Carol Miaskoff, assistant legal counsel at the agency, says the EEOC does not expect to take action on the proposal in the “near future.”
Barton says it is vital under the OFCCP rule to record new search terms generated by a conceptual search, and that Peopleclick’s technology does so. But the system currently doesn’t make the terms visible to recruiters. Peopleclick is upgrading its system to let users see the new terms so they can pick objective ones for a search. That fix is due this summer, Barton says. For now, customers are advised to use Peopleclick’s key word search rather than the conceptual search feature. “At this point, we’re saying it’s better for you to wait,” she says.

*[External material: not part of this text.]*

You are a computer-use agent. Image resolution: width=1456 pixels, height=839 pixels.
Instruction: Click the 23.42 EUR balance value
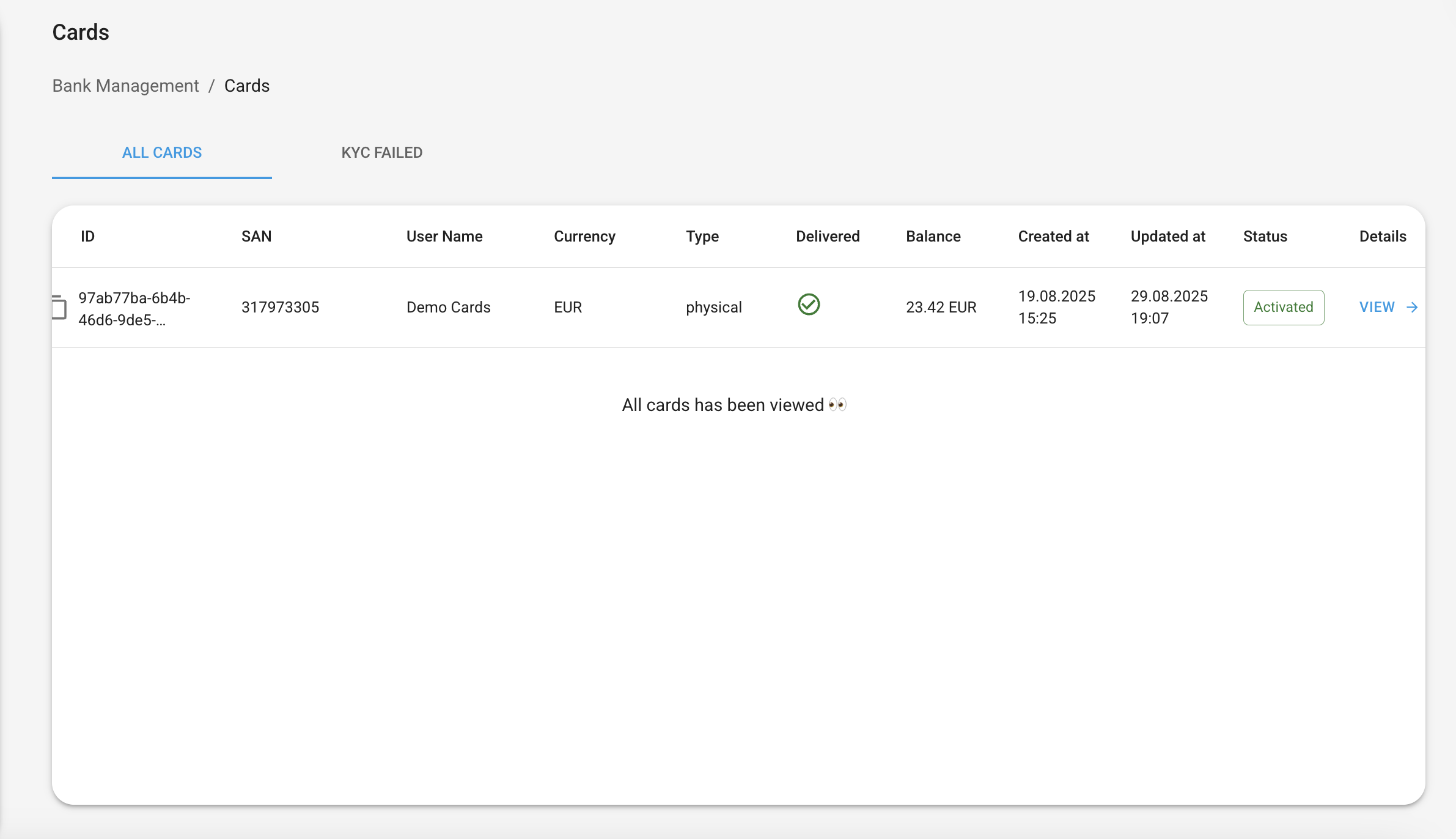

Taleo, another major recruiting software vendor, also has been steering customers away from a conceptual search feature it offers. The company recommends using other search and screening tools that come with its product. Not unlike Peopleclick, Taleo is concerned that results from its conceptual search engine could be seen as subjective. But the company believes its conceptual search will pass muster under the rule should customers want to use it. “We’re very comfortable (that) we meet the requirements,” says Chris Tratar, director of product marketing at Taleo.
Taleo says its conceptual search tool does not generate new search terms. The feature, based on technology from software firm Autonomy, “converts the text block into numbers and searches for matches in the patterns created by the numbers,” Taleo said in a statement. “The number pattern or ‘digital signature’ that is created is an exact numerical representation of the exact text put in.”
In Taleo’s conceptual search product, the “digital signature” is not made visible to the user, but is retained by the system and could be accessed in case of an audit, Tratar says.
Nonetheless, he argues that capturing the user’s search input satisfies the rule. “All the regulations require is that you save the criteria upon which you searched, not how the search was done technically,” he says.
James of the OFCCP suggests that tech companies and their customers pay close attention to whether search tools alter the nature of the query. “Software vendors should advise their clients about possible changes to a client’s search criteria made by hidden features of the software product,” James wrote in an e-mail to Workforce Management, “so that the client firms can make informed decisions about actions for which they are accountable.”
Analyst Crispin says most recruiting technology vendors up to now have failed to provide good tools to help customers meet the new rule. Exceptions, he says, include recruiting software firms BrassRing and Peopleclick as well as the major online job boards–Monster.com, Yahoo HotJobs and CareerBuilder.com.
A key question is whether the Equal Employment Opportunity Commission will follow the OFCCP’s lead with an Internet applicant rule. The EEOC, whose guidelines apply to all U.S. employers with 15 or more employees, is part of a four-agency group that issued a proposal similar to the new OFCCP rule in 2004. The EEOC conceivably could adopt that proposal as a formal rule. But Carol Miaskoff, EEOC assistant legal counsel, says the commission does not expect to take action on the proposal in the “near future.”
Despite the uncertainties and the scramble to change technologies and practices, Barton sees a beneficial side effect of the OFCCP’s new rule. She notices recruiters specializing as either “hunters,” who find candidates, or “farmers,” who nurture candidates into potential hires. While hunters must develop a firm grasp of recruiting technology and the new OFCCP rule, farmers can avoid those tasks. The new rule, in other words, is leading to more efficient corporate staffing departments. “It will drive some best practices around the role of recruiters,” Barton says.
How well recruiters and firms are complying with the Internet applicant regulation probably won’t be clear for some time. Audits normally cover a period beginning at least six months prior, and they can last 12 to 18 months, James says. “We’re not going to know until 2007,” he says.